Records from a dataset
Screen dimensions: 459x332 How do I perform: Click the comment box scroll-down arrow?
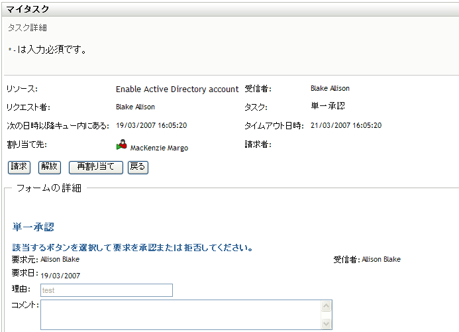pos(325,323)
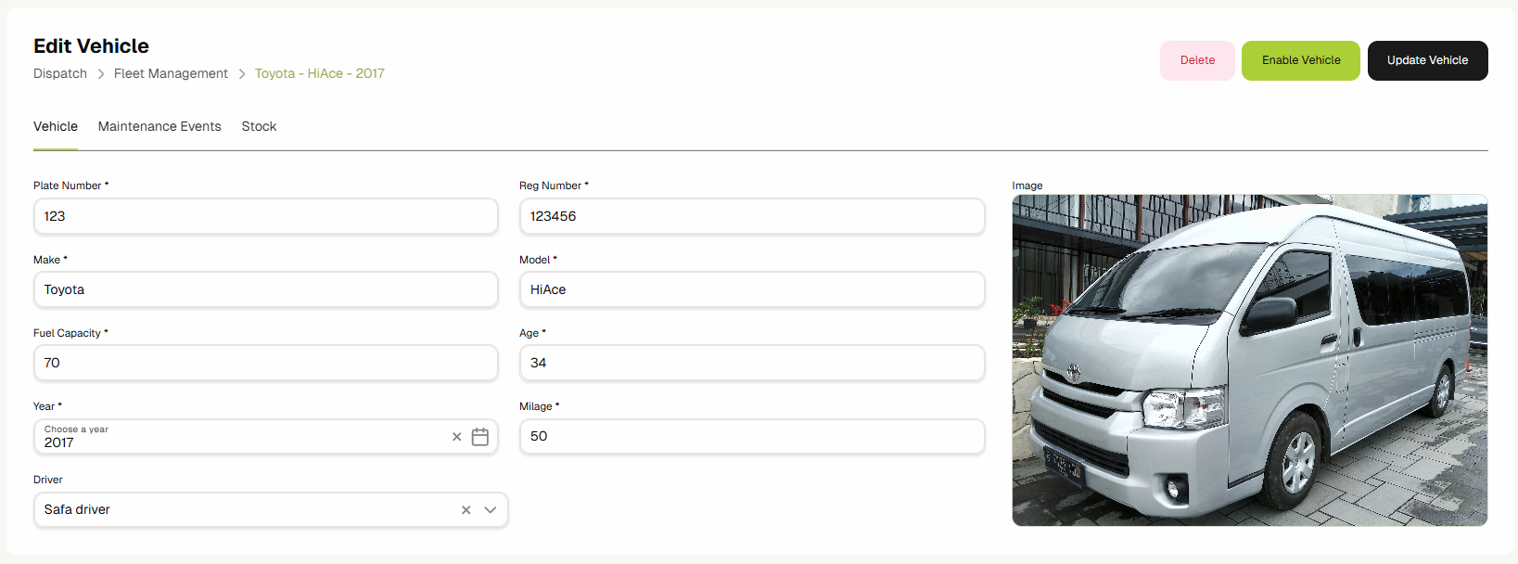Select the Make input field
The image size is (1518, 564).
point(265,289)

Task objective — Give all the entries again exactly, dropping each picture.

Response for this exercise —
Screen dimensions: 459x332 How do I perform: Click the comment box scroll-down arrow?
pos(325,323)
Select the Make input field
The image size is (1518, 564).
point(265,289)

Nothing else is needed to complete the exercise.